Schedule | Canvas | AA flash cards | Molecular Interactions | Williams | Structures | Pymol ATP_synthase |

class recordings | 1 | 2 | 3 | 4 | 5 | 6 | 7 | 8 | 9 | 10 | 11 | 12 | 13 | 14 | 15 | 16 | 17 | 18 | 19 | 20 | 21 | 22 | 23 | 24 | 25 | 26 | 27 | 28 | 29 | 30 | 31 | 32 | 33 | 34 | 35JR | 36 | 37 | 38 Timeline | 39 | 40 | 42 | 43 | 44 | 45 | 46 |


Course Description: This course covers principles of protein, nucleic acid, carbohydrate and lipid structure, assembly, and function. Topics include detailed descriptions of three-dimensional structures and mechanisms, in the context of molecular interactions. Students learn to understand, visualize and analyze large biological assemblies in three dimensions. The course is tuned to meet the needs of graduate students who require background and tools for analyzing large biological structures in their research.

Class structure: This class will be conducted in-person, in the classroom. However, because some students are more comfortable maintaining social distance, all class activities will be available in real time online, and will be recorded and posted. Therefore, it is not necessary for students to attend class. Many classes will be inverted, although there will also be more conventional lectures. The inverted lectures are intended for the professor to assist students with their assignments.

Bluejeans, Canvas and the course homepage (here) will be used for exchanging information and for broadcasting the lectures online.

Subsets of the class will meet weekly for in-person discussion coffee hours (coffee provided by the professor) to be conducted in an outdoor venue (locations TBD). These meetings would be optional. For specific Georgia Tech policies related to COVID-19, please refer to this site and this site.

Students are expected to attend each lecture, either in-person or online, unless there is a compelling reason to miss. Students are expected to check their email, monitor the course syllabus, email and the course Canvas page on a daily basis.

Grades: This course is intended to be safe, informative, helpful, and fun. There are no exams. Grades are determined by assignments, presentations and a final course project. To receive credit for an assignment, it must be complete, on-time, and organized. Assignments are posted in the schedule and are due at midnight of their due date. Assignment due dates are fixed and are not negotiable under any circumstances. A project is due on the last day of the semester.

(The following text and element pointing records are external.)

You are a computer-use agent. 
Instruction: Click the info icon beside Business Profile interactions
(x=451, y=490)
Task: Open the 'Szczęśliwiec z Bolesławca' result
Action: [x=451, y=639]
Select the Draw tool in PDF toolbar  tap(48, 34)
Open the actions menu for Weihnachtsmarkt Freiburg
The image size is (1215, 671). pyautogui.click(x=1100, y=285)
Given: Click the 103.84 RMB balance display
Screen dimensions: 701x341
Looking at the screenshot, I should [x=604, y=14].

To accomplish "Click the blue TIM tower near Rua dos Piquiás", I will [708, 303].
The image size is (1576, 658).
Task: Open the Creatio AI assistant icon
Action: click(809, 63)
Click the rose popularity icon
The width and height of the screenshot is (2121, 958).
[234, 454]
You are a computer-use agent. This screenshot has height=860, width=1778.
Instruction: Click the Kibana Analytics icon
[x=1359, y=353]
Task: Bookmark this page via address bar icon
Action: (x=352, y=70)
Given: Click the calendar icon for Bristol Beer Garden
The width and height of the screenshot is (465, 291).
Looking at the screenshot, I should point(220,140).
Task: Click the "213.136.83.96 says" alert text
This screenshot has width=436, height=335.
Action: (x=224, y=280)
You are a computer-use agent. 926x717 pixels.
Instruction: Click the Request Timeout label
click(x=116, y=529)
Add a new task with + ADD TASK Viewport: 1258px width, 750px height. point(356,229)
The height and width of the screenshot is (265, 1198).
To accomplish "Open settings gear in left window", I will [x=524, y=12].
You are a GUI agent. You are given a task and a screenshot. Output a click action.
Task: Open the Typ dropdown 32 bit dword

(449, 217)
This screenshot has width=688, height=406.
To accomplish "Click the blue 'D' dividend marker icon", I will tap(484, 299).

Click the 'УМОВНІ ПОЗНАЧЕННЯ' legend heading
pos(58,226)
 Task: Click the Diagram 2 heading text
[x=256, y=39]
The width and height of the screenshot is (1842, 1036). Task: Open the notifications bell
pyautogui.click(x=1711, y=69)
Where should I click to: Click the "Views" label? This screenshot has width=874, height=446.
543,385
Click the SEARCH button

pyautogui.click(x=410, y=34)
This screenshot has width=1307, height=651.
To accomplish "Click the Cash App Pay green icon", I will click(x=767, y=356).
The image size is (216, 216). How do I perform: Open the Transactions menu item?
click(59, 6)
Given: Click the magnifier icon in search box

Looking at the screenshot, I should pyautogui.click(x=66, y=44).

To receive a letter grade of A, a student must appropriately complete all the assignments, the course project, and the presentation. Due dates for assignments are listed on the course schedule. There are over 30 assignments - nearly one for every lecture. Each student will present important aspects of their protein/RNA to the class, using PyMol. Powerpoint will not be used for presentations.

Project: Each student will identify a protein or RNA that is especially relevant to their research. Each student will independently perform a variety of functional and structural analysis on their protein or RNA. Students should identify and communicate to the professor the name, pdb entry code, and resolution of their protein/RNA by lecture 6.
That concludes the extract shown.